▸ **Exercise materials**:
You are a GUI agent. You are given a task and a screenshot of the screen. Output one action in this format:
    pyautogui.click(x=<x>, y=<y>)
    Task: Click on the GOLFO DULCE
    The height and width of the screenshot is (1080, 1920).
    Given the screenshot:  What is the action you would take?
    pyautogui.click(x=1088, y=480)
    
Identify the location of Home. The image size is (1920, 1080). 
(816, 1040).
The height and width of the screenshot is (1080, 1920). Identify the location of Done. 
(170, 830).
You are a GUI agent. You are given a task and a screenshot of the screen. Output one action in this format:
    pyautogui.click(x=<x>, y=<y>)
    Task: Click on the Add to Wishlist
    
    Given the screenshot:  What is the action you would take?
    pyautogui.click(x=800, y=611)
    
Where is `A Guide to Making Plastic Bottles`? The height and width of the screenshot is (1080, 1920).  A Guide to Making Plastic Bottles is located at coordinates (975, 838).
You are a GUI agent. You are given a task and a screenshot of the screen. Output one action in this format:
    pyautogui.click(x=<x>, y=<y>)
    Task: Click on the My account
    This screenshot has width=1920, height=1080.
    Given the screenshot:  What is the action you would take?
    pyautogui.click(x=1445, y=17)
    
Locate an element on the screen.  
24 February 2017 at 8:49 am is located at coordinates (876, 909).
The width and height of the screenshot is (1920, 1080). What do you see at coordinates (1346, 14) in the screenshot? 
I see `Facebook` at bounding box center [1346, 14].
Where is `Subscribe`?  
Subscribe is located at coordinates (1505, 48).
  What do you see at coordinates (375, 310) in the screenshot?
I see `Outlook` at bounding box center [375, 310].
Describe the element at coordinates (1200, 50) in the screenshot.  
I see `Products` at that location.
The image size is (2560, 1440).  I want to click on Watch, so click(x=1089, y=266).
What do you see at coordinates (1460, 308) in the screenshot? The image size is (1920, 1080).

▸ **Given request**: Reproduce the records from the line with "Locate an element on the screen." through the end of the records, changing "Describe" to "Explain" and leaving everything else unchanged.

▸ **Answer to this problem**:
Locate an element on the screen.  
24 February 2017 at 8:49 am is located at coordinates (876, 909).
The width and height of the screenshot is (1920, 1080). What do you see at coordinates (1346, 14) in the screenshot? 
I see `Facebook` at bounding box center [1346, 14].
Where is `Subscribe`?  
Subscribe is located at coordinates (1505, 48).
  What do you see at coordinates (375, 310) in the screenshot?
I see `Outlook` at bounding box center [375, 310].
Explain the element at coordinates (1200, 50) in the screenshot.  
I see `Products` at that location.
The image size is (2560, 1440).  I want to click on Watch, so click(x=1089, y=266).
What do you see at coordinates (1460, 308) in the screenshot? The image size is (1920, 1080).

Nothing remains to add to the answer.